EXERCISE DETAILS ::
The lines from the start of the data through the line with "ഓണം ഫെസ്റ്റിവല്‍ ഓഫീസ്" are to be returned verbatim; all later lines are to be omitted.

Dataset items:

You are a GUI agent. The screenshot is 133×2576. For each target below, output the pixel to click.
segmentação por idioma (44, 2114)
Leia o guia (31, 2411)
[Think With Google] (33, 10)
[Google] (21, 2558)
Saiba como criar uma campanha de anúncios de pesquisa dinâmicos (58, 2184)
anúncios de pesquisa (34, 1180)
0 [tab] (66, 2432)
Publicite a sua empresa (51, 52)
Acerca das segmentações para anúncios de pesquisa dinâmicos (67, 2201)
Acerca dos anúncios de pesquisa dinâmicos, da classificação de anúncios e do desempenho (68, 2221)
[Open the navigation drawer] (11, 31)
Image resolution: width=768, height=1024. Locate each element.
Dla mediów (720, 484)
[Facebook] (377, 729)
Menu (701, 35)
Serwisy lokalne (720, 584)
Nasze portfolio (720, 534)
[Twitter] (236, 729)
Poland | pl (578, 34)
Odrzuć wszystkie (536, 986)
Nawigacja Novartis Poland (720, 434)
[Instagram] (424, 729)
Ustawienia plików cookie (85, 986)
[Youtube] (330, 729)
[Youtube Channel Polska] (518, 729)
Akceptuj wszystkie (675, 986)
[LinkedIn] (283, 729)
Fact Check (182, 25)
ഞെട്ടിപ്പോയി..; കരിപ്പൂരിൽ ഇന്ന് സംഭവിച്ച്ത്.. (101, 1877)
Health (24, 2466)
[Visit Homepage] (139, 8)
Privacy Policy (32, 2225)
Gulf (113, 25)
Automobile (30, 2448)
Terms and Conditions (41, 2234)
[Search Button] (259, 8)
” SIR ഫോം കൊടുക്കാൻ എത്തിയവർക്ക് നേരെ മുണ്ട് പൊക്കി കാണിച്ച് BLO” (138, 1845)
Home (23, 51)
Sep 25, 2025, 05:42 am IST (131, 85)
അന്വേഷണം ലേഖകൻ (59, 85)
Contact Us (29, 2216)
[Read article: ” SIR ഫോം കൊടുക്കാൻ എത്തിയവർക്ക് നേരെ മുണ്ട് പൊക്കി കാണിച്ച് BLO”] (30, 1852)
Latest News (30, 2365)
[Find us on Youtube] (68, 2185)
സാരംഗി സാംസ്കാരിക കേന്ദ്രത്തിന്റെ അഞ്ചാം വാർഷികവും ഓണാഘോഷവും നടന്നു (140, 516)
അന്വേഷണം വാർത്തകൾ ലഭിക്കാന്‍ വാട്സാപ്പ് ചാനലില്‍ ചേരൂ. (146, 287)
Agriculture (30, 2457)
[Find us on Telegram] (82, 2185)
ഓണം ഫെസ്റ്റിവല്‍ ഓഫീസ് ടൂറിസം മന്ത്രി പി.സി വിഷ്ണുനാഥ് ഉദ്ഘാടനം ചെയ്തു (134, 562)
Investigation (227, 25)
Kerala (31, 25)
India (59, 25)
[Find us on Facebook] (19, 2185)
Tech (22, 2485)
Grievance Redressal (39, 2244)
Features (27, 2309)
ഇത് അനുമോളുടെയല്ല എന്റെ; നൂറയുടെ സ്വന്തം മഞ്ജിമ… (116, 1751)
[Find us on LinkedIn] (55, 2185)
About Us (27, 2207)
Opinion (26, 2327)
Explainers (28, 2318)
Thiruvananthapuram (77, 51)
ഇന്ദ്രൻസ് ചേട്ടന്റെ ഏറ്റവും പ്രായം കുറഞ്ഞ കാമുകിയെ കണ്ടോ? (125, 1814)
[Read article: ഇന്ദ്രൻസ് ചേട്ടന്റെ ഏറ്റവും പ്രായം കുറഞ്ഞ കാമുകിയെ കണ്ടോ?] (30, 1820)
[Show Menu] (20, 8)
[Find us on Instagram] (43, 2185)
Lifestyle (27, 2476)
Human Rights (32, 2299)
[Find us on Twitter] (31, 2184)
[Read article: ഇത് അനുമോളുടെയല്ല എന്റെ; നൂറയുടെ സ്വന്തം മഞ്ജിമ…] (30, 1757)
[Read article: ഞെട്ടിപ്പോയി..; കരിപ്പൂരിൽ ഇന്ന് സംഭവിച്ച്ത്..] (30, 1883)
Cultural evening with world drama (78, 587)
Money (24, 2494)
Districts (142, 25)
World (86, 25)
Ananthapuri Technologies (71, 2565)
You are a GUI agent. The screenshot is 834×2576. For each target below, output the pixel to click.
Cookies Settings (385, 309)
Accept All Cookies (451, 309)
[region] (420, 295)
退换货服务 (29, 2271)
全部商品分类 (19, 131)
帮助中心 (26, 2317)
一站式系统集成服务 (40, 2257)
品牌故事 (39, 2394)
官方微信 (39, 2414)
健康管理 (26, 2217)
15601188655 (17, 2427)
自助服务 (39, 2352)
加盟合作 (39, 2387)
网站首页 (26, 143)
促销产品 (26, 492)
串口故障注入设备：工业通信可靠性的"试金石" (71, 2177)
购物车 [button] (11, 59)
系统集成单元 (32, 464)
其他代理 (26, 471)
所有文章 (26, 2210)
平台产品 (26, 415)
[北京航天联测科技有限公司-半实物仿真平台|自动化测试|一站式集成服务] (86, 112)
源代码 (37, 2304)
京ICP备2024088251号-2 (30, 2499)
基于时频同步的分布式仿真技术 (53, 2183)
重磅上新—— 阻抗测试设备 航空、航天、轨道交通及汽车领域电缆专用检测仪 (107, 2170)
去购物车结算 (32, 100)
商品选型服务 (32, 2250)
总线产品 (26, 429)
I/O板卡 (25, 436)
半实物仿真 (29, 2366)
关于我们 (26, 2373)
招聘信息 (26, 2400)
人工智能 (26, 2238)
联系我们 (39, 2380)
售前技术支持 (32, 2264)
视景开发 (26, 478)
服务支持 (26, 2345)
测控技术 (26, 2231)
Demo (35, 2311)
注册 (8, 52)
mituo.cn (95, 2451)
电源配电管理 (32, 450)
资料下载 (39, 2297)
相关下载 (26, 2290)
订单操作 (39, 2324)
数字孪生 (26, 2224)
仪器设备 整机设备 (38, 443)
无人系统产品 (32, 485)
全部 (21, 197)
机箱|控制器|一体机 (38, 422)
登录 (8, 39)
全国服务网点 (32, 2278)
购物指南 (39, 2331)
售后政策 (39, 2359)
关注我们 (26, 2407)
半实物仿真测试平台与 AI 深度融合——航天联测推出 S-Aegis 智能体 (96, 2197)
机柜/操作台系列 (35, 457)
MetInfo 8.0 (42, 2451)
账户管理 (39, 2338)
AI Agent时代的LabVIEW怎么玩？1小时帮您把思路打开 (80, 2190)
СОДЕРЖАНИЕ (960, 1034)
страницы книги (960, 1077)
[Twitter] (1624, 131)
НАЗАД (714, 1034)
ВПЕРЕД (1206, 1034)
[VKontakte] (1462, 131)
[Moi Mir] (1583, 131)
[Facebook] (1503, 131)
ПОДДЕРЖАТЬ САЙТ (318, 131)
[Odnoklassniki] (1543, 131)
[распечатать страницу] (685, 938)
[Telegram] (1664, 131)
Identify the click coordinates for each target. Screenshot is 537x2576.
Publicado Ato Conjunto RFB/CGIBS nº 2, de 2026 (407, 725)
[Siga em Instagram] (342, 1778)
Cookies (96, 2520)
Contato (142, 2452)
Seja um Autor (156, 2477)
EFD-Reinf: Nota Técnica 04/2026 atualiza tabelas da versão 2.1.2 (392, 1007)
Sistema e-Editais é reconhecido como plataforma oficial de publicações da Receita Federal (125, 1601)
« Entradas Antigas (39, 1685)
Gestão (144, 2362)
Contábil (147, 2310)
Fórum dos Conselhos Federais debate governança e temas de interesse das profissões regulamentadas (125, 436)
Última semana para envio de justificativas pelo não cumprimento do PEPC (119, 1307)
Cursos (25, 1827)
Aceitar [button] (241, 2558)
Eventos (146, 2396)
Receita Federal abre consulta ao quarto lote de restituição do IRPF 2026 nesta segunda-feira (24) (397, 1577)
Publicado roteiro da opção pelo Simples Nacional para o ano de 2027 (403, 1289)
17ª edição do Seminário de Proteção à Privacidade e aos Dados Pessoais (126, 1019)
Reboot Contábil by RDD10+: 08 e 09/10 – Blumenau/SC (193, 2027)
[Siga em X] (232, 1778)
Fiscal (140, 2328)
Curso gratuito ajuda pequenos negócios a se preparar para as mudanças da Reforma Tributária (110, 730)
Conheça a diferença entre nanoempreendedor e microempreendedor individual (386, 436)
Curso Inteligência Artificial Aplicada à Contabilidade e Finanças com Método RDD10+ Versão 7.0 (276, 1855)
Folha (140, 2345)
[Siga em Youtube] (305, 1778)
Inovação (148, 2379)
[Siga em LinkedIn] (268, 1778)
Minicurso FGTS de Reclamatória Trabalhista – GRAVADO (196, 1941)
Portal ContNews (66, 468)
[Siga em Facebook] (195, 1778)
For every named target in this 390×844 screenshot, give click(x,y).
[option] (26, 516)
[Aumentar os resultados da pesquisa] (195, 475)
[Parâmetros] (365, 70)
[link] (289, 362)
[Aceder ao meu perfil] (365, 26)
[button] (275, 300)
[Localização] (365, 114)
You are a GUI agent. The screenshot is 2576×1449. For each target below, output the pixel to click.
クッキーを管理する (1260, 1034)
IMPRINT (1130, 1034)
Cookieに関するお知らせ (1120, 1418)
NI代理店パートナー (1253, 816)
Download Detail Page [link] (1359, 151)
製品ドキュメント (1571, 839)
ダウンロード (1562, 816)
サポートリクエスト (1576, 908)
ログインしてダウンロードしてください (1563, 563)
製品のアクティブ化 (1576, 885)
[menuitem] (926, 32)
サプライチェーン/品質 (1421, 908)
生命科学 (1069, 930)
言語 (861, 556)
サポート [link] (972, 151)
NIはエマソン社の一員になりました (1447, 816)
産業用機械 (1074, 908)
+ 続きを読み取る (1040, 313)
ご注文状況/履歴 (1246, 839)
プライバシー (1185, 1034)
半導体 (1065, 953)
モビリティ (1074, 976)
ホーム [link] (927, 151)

EXPECTED ANSWER ::
You are a GUI agent. The screenshot is 133×2576. For each target below, output the pixel to click.
segmentação por idioma (44, 2114)
Leia o guia (31, 2411)
[Think With Google] (33, 10)
[Google] (21, 2558)
Saiba como criar uma campanha de anúncios de pesquisa dinâmicos (58, 2184)
anúncios de pesquisa (34, 1180)
0 [tab] (66, 2432)
Publicite a sua empresa (51, 52)
Acerca das segmentações para anúncios de pesquisa dinâmicos (67, 2201)
Acerca dos anúncios de pesquisa dinâmicos, da classificação de anúncios e do desempenho (68, 2221)
[Open the navigation drawer] (11, 31)
Image resolution: width=768, height=1024. Locate each element.
Dla mediów (720, 484)
[Facebook] (377, 729)
Menu (701, 35)
Serwisy lokalne (720, 584)
Nasze portfolio (720, 534)
[Twitter] (236, 729)
Poland | pl (578, 34)
Odrzuć wszystkie (536, 986)
Nawigacja Novartis Poland (720, 434)
[Instagram] (424, 729)
Ustawienia plików cookie (85, 986)
[Youtube] (330, 729)
[Youtube Channel Polska] (518, 729)
Akceptuj wszystkie (675, 986)
[LinkedIn] (283, 729)
Fact Check (182, 25)
ഞെട്ടിപ്പോയി..; കരിപ്പൂരിൽ ഇന്ന് സംഭവിച്ച്ത്.. (101, 1877)
Health (24, 2466)
[Visit Homepage] (139, 8)
Privacy Policy (32, 2225)
Gulf (113, 25)
Automobile (30, 2448)
Terms and Conditions (41, 2234)
[Search Button] (259, 8)
” SIR ഫോം കൊടുക്കാൻ എത്തിയവർക്ക് നേരെ മുണ്ട് പൊക്കി കാണിച്ച് BLO” (138, 1845)
Home (23, 51)
Sep 25, 2025, 05:42 am IST (131, 85)
അന്വേഷണം ലേഖകൻ (59, 85)
Contact Us (29, 2216)
[Read article: ” SIR ഫോം കൊടുക്കാൻ എത്തിയവർക്ക് നേരെ മുണ്ട് പൊക്കി കാണിച്ച് BLO”] (30, 1852)
Latest News (30, 2365)
[Find us on Youtube] (68, 2185)
സാരംഗി സാംസ്കാരിക കേന്ദ്രത്തിന്റെ അഞ്ചാം വാർഷികവും ഓണാഘോഷവും നടന്നു (140, 516)
അന്വേഷണം വാർത്തകൾ ലഭിക്കാന്‍ വാട്സാപ്പ് ചാനലില്‍ ചേരൂ. (146, 287)
Agriculture (30, 2457)
[Find us on Telegram] (82, 2185)
ഓണം ഫെസ്റ്റിവല്‍ ഓഫീസ് ടൂറിസം മന്ത്രി പി.സി വിഷ്ണുനാഥ് ഉദ്ഘാടനം ചെയ്തു (134, 562)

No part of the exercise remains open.